3.6.3. Driver Attribution Analysis

The Aridity Index (AI) and Evapotranspiration Index (EI) are computed by considering potential evapotranspiration (PET), evapotranspiration (ET) and precipitation (P). This study used the Budyko Framework to assess the hydro-climatic state of the RSRB from 1965–1990 and 1991–2016, as shown in Figure 9. Both periods were below the aridity threshold of ϕ = 1, indicating that the basin is an energy-limited system, in which water availability is outweighed by evapotranspiration. The water energy balance’s horizontal shift from 0.328 to 0.306 showed a minimal trend towards more moist climatic conditions, and the vertical positioning indicated a proof of non-stationarity in the RSRB. The present period (1991–2016) supported the masking effect by the downward vertical shift, which showed that human activities have transformed the basin’s efficiency, causing a large amount of precipitation to be converted into surface runoff.

From Figure 9, both points fell below 0.5 Aridity Index (AI), indicating an energy-limited basin and that evaporation is driven by available energy rather than water availability. The climatic shift decreased from 0.33 to 0.31 on the horizontal movement from the historical dot (yellow) to the current dot (red), suggesting that the basin experienced a wetter climatic trend. And the vertical downward shifts indicated a decrease in evaporative efficiency, meaning that a significant amount of precipitation is converted into runoff rather than evaporated (lost to the atmosphere). The Evaporative Index (EI) and the Aridity Index (AI) were computed using Equations (9) and (10). The standard Budyko curve mathematical formulation by [86,87], derived from the water-energy balance equations, is shown in Equation (11). Then, for each basin epoch, the coordinate AI against EI is plotted.

$$AI={\displaystyle \frac{PET}{P}}$$

(9)

$$EI={\displaystyle \frac{ET}{P}}$$

(10)

$${\displaystyle \frac{ET}{P}}={\left[1+{\left({\displaystyle \frac{PET}{P}}\right)}^{-n}\right]}^{-1/n}$$

(11)

where n represents a catchment characteristic parameter around 1.8 to 2.5, but for a mixed tropical or savanna catchment like the Rokel-Seli River Basin, n = 1.8 or 2 is ideal. Our study used n = 1.8.

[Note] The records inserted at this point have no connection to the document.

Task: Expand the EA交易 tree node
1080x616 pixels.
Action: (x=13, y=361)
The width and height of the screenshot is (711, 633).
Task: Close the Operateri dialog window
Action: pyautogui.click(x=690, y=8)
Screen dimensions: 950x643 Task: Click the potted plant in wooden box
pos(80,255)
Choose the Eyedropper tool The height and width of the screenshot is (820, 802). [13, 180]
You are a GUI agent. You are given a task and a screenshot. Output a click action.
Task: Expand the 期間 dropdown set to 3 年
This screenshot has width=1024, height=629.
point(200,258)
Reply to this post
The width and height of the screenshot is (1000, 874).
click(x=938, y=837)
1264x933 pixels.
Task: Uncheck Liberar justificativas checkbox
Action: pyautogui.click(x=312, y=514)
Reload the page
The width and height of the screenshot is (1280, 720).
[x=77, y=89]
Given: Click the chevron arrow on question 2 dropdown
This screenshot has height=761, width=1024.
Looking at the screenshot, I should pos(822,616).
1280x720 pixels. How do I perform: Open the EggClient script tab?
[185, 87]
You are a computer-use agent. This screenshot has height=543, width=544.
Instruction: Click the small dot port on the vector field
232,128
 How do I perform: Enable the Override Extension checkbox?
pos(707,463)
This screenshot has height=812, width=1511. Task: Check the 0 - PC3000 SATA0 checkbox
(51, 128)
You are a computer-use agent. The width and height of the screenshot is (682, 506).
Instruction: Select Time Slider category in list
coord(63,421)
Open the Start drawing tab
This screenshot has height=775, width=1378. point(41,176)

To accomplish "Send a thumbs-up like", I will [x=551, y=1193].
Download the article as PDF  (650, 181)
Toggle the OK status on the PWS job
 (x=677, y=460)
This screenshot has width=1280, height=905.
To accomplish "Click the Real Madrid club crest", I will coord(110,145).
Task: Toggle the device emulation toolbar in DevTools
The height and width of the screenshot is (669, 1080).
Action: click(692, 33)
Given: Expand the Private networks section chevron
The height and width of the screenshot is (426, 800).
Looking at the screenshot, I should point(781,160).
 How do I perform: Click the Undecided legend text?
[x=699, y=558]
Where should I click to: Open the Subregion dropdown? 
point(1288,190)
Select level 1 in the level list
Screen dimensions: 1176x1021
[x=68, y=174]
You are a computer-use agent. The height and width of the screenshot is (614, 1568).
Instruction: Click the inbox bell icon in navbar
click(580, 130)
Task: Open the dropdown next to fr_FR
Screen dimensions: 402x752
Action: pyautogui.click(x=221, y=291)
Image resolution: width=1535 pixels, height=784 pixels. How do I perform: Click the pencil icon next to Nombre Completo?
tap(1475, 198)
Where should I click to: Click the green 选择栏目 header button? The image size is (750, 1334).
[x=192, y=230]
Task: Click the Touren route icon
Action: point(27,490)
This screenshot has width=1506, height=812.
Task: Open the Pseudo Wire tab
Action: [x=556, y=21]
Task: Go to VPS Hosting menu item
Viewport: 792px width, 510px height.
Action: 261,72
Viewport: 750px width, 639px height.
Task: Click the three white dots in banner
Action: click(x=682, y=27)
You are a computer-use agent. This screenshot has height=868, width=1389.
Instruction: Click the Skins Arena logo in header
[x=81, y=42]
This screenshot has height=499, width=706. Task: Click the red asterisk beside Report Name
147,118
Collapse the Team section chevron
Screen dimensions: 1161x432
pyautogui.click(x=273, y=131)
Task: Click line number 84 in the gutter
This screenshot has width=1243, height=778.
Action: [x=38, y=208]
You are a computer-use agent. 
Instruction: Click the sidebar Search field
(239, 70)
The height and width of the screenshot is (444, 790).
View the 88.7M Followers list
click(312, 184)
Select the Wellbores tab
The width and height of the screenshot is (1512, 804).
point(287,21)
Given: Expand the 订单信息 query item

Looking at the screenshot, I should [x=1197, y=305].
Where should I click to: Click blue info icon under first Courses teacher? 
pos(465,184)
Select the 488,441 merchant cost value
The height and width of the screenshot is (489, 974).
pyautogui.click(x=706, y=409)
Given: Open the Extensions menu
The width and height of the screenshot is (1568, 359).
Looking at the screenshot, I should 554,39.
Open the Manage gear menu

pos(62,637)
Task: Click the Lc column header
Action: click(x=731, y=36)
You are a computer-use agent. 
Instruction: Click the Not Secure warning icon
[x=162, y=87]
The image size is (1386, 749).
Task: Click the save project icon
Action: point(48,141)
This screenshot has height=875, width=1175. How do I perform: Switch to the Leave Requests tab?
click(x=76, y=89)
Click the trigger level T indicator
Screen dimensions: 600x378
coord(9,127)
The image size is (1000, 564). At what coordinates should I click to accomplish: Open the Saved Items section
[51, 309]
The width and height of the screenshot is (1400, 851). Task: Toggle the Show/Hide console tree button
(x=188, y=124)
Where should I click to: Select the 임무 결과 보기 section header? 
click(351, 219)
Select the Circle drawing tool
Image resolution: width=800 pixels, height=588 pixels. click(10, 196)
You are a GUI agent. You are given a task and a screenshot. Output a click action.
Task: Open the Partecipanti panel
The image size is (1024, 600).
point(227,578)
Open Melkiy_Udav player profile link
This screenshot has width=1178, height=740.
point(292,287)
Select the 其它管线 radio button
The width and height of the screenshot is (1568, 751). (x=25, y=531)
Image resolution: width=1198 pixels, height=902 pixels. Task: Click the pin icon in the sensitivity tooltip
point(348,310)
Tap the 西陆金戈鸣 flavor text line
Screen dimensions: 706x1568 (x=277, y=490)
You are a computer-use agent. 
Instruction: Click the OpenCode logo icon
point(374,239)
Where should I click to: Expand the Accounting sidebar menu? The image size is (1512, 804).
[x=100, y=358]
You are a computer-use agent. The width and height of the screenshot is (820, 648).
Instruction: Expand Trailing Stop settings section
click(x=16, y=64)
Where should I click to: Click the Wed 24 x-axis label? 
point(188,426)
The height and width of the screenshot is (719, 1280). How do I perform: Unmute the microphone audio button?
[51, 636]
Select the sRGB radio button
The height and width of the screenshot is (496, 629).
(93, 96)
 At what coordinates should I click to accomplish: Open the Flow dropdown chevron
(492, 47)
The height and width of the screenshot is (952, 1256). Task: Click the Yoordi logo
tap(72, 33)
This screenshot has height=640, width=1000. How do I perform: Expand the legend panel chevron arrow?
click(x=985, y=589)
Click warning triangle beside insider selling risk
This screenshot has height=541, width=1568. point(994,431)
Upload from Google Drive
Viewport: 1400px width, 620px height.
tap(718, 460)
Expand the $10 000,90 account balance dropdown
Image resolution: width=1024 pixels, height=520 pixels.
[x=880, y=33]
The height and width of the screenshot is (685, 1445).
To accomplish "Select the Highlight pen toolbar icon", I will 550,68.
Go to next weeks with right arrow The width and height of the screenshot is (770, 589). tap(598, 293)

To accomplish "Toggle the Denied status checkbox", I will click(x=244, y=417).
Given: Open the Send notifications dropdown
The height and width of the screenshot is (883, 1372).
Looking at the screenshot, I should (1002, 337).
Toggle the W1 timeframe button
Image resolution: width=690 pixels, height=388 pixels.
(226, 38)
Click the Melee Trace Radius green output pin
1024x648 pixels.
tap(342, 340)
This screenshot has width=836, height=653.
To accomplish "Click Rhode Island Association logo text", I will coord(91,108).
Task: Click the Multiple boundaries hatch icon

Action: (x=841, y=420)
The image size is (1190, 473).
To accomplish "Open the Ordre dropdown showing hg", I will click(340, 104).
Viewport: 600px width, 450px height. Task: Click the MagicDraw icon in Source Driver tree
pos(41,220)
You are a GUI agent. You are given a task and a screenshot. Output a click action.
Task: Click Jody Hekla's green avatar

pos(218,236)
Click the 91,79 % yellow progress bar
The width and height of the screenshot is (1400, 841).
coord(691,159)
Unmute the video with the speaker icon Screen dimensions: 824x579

3.6.4. Spatiotemporal Assessment of Water Yield in the Rokel-Seli River Basin

The seasonal water yield changes between the historical and the present periods of the RSRB are shown in

Table 9. The mean seasonal hydrological changes of water yield between the two epochs.

Season	LULC	Historical (1965–1990)	Present (1991–2016)	Absolute Changes (mm)	Percentage Changes (%)
Wet	1988	234.63	206.48	−28.15	−12.00
	2013	239.38	212.37	−27.00	−11.28
Dry	1988	90.20	76.58	−13.62	−15.10
	2013	86.34	69.47	−16.87	−19.54

. In the wet season, it revealed a decrease of −28.15 mm in the same LULC (1988) from historical to present and −27.44 mm by using the 2013 LULC. Under the climate change signal, runoff declined in both land use scenarios, between 11 and 12%.

Runoff increased from each given period, from the historical land use to the current land use in 2013. For instance, by changing the baseline period from 1988 to 2013, runoff surged from 234.63 to 239.38 mm. Precipitation decreased due to climatic factors, leading to a 12% decrease in runoff under constant 1988 LULC conditions. Transitioning to 2013-LULC offered a counter-hydrological buffer system. The results showed that at any given temporal epoch, the basin yielded much higher runoff values. For instance, the current period seasonal runoff values are higher than the historical period, increased from 206.48 mm to 212.37 mm in the 1991–2016 time series. This indicated that the loss of forest land could be partially associated with an increase in evapotranspiration, offsetting the climate-induced discrepancy. Therefore, the Rokel-Seli River Basin hydrological mutation is characterised by an antagonistic relationship wherein the anthropogenic effects that transformed the land use tend to significantly influence the basin, leading to a decrease in precipitation, while upholding higher river discharge, shifting from a normal environmental condition.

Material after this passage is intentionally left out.